Which lines in the records below contain the word "will"? Report each of them.

**INPUT RECORDS:**
Content starts
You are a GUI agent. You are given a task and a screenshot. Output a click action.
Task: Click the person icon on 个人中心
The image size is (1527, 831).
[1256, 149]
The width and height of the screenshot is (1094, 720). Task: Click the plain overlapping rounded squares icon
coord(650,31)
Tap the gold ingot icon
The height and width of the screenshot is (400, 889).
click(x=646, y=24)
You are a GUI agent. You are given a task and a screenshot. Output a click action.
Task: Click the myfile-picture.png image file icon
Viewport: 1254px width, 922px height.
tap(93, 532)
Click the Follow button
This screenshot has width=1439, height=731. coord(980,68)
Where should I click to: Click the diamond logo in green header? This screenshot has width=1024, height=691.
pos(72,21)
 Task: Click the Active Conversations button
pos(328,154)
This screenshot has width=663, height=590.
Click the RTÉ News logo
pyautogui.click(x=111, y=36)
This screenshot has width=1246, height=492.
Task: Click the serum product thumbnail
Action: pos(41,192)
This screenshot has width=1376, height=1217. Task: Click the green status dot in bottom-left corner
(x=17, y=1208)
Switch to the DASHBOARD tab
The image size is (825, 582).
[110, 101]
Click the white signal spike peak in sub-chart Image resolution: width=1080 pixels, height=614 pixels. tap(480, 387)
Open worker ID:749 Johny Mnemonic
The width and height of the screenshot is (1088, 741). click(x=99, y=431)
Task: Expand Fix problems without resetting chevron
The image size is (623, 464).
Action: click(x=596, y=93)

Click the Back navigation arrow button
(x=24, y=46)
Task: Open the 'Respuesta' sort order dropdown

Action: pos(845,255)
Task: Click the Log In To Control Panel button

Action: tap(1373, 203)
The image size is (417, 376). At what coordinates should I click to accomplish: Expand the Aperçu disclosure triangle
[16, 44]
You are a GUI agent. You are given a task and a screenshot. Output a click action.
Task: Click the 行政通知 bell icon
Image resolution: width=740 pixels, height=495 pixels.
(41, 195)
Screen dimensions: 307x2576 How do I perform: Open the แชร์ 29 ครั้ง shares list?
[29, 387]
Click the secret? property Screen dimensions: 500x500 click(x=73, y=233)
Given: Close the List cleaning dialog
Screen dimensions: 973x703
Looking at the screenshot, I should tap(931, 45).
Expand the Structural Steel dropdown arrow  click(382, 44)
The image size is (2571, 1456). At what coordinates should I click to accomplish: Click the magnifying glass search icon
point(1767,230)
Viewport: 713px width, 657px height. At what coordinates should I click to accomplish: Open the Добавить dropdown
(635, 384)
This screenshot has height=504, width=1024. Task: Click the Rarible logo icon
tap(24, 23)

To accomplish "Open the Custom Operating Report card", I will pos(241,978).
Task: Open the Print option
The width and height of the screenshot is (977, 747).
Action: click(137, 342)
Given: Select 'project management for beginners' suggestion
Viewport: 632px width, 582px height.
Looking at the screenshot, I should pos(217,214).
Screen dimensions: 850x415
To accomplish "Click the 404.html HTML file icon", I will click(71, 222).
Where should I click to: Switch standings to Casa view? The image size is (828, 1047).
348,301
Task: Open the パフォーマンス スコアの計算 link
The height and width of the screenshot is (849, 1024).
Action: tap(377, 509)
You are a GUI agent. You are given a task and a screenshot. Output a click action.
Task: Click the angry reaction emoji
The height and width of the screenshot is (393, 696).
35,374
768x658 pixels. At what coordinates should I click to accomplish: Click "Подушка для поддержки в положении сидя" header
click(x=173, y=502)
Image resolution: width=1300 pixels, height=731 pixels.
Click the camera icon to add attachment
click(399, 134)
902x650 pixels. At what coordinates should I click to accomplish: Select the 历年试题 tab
Content ends
**ANSWER SPACE:**
To accomplish "Open the Custom Operating Report card", I will pos(241,978).
To accomplish "Click the 404.html HTML file icon", I will click(71, 222).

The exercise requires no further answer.